New Year and New Patent Laws Scientists Should Know

ACS Webinars Interactive – Events held on LiveStream!

 

Want to make sure your creativity is not infringed? U.S. patents have always served as the protection for individual scientists and businesses; they provide exclusivity and barriers to the marketplace. On September 16, 2011 President Barack Obama signed the Leahy-Smith America Invents Act, marking the first comprehensive change to patent law in over 50 years. Learn the specifics that every scientist should know and learn what the changes mean to businesses, inventors and lawyers. Join us as Michael Brodowski, patent partner at K&L Gates LLP, returns to ACS Webinars to discuss the recent changes to U.S. patent law!

 


 

Download Presentation Slides!

 

“New Year and New Patent Laws Scientists Should Know” A short presentation followed by typed chat Q&A, with speaker Michael Brodowski, partner of K&L Gates LLP.  

 

What You Will Learn:

  • Overview of the new laws under the America Invents Act
  • Why the first-inventor-to-file system may not be such a drastic change
  • Why early “disclosure” with one year grace period may not be a good option
  • Why good notebook practices remain relevant
  • How proactive patent portfolio management can ease the transition to the new law.
  • And much more…

 

Webinar Details:

LiveStream Presentation

Date: Thursday, January 12, 2012

Time: 2:00 – 3:00 pm EST

Fee: Free

 

Meet Your Expert:

Michael Brodowski is a patent lawyer and partner in the Boston office of K&L Gates LLP. Michael has over 17 years of experience counseling clients regarding the establishment and exploitation of patent rights in the United States and abroad to support clients’ business objectives including patent reexamination, reissue, and opposition proceedings.  He also advises clients on avoiding the patent rights of others, and in connection with technology licenses and agreements, and patent due diligence.  Before entering the legal profession, Michael worked in the Product Development Group of the Toiletries Technology Laboratory of the Gillette Company. He is the first named inventor on U.S. and foreign patents. Michael received a B.A. in Chemistry from the University of Rochester; a Ph.D. in Organic Chemistry from the State University of New York at Buffalo; and a J.D., magna cum laude, from Suffolk University Law School.

 

You might also enjoy Michael’s previous ACS Webinar, Global Patent Protection and International Business Strategies!

 

The Fine Print

ACS Webinars™ does not endorse any products or services. The views expressed in this presentation are those of the presenters and do not necessarily reflect the views or policies of the American Chemical Society.

 

 

8 Responses to “New Year and New Patent Laws Scientists Should Know”

  1. Swati says:

    Could not access webinar

  2. nobby says:

    A great seminar, led by Michael. I appreciated his clear explanation of the major changes in US patent law – and the fast upload of the slides and the recording of the presentation. I thought Livestream worked well. Thanks !!

  3. Jim says:

    Where are the slides for the recent patent law webinar posted for downloading?

  4. admin says:

    Dear Swati – I’m sorry to hear you were having difficulties accessing the recorded webinar. Please go to our site at http://acswebinars.org/americainventsact to view the recording. — ACS Webinars

  5. admin says:

    Dear Jim – the slides are posted on our site along with the recording at http://acswebinars.org/americainventsact . — ACS Webinars

  6. Gary McLeod says:

    Is there a way to down load the webinar so that us users with lower speed dsl can buffer it up?

  7. admin says:

    Dear Gary — No, I’m sorry — but in a couple of days, please go to our website http://acswebinars.org/champagne1 to view the recording and slides or watch for the video on You Tube.

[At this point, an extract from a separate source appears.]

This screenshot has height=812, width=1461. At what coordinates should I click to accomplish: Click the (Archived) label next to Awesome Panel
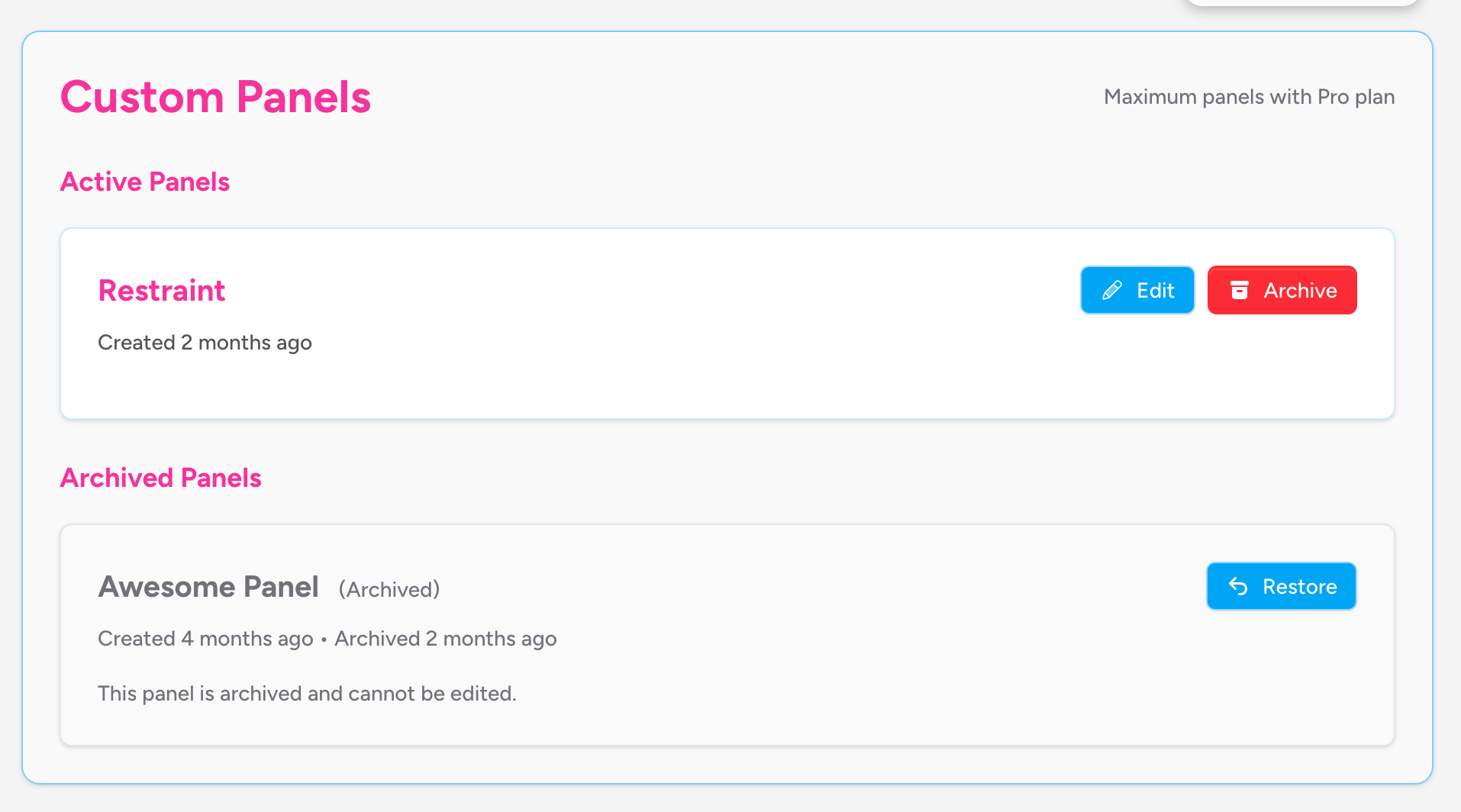tap(389, 588)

  8. Larry Fishel, Ph.D. says:

    I found this to be a very interesting and informative seminar. I am not currently engaged in research & development activities, but am concerned about the future health and viability of U.S. inventors, particularly individuals and small entities. I believe them to be a vital part of our economic infrastructure and future.

    A minor point for ACS – I found the periodic musical time marker to be slightly distracting.

    Thank you very much for the opportunity to learn something new.